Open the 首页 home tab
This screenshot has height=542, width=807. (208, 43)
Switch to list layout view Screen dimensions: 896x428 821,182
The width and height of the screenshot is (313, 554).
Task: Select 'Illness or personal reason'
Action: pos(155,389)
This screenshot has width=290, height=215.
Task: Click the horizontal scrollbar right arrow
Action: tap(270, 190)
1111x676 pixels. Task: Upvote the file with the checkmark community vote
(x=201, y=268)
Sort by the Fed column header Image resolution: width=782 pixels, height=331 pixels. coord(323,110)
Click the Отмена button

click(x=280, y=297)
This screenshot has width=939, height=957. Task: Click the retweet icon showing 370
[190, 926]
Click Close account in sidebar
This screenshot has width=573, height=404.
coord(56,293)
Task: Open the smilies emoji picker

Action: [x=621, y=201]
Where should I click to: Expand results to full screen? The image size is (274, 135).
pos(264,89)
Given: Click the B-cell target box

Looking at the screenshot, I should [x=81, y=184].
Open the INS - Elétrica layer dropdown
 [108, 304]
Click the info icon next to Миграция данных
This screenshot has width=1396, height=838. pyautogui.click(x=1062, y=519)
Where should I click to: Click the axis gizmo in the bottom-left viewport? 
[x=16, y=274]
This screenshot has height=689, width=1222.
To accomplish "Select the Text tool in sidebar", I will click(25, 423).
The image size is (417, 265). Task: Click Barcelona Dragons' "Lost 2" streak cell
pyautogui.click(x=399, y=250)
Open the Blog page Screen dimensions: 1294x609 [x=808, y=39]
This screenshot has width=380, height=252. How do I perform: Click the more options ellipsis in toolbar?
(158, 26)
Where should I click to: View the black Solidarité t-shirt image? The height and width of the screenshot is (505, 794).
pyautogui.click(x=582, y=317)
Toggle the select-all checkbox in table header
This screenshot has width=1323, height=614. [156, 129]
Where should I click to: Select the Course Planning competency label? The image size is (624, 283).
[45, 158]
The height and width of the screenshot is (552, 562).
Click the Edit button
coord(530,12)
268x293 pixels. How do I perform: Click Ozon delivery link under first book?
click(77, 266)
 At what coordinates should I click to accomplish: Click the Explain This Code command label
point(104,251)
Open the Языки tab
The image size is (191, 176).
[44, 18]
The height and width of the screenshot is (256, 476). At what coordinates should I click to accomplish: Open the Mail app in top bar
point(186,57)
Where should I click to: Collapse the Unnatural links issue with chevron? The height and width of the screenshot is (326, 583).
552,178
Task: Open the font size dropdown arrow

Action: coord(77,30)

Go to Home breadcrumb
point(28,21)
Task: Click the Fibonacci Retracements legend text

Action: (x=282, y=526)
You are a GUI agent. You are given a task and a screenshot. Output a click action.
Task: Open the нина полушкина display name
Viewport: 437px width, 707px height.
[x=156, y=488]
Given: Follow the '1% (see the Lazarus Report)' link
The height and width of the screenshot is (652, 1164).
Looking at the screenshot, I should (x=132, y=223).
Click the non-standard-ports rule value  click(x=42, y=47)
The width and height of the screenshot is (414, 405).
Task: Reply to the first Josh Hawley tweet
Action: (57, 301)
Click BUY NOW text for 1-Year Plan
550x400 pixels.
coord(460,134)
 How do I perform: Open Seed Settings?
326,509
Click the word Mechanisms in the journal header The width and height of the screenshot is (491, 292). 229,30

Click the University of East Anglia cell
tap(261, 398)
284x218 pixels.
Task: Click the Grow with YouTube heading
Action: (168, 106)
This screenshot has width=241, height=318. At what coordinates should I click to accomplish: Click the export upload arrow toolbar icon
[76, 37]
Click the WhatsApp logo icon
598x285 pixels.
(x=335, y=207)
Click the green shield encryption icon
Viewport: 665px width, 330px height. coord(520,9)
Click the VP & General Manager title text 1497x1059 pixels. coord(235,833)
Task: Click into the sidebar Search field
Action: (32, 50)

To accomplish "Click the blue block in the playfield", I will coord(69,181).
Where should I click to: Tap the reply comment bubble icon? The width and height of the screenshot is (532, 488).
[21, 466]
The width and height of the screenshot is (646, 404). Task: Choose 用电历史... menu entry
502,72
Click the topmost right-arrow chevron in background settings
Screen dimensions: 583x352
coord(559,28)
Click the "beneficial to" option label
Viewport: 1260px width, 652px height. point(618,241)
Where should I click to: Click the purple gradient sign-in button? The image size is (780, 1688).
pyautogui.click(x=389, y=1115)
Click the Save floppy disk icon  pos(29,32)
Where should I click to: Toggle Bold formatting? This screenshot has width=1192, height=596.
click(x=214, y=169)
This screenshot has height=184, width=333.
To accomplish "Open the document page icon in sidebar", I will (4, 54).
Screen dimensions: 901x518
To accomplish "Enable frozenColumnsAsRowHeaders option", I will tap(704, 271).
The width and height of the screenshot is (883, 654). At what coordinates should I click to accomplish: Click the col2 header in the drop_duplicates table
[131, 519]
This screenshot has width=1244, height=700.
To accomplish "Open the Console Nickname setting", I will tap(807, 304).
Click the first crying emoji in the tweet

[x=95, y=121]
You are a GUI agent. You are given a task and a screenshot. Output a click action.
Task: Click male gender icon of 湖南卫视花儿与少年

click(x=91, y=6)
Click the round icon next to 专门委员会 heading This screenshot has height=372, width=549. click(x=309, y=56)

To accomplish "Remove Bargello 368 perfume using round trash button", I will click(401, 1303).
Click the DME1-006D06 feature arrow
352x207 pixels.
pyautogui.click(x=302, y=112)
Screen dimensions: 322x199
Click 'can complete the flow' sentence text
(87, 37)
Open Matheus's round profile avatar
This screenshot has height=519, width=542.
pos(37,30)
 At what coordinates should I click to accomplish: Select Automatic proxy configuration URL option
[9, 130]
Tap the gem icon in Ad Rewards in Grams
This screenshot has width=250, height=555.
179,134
⁂
_GOAL OF THE EXERCISE_
In the material above, locate the line containing "This screenshot has width=939, height=957." and the line containing "Open the Blog". Transcribe exactly those two lines and every line between them, and nothing more.

_WRITTEN ANSWER_
This screenshot has width=939, height=957. Task: Click the retweet icon showing 370
[190, 926]
Click Close account in sidebar
This screenshot has width=573, height=404.
coord(56,293)
Task: Open the smilies emoji picker

Action: [x=621, y=201]
Where should I click to: Expand results to full screen? The image size is (274, 135).
pos(264,89)
Given: Click the B-cell target box

Looking at the screenshot, I should [x=81, y=184].
Open the INS - Elétrica layer dropdown
 [108, 304]
Click the info icon next to Миграция данных
This screenshot has width=1396, height=838. pyautogui.click(x=1062, y=519)
Where should I click to: Click the axis gizmo in the bottom-left viewport? 
[x=16, y=274]
This screenshot has height=689, width=1222.
To accomplish "Select the Text tool in sidebar", I will click(25, 423).
The image size is (417, 265). Task: Click Barcelona Dragons' "Lost 2" streak cell
pyautogui.click(x=399, y=250)
Open the Blog page Screen dimensions: 1294x609 [x=808, y=39]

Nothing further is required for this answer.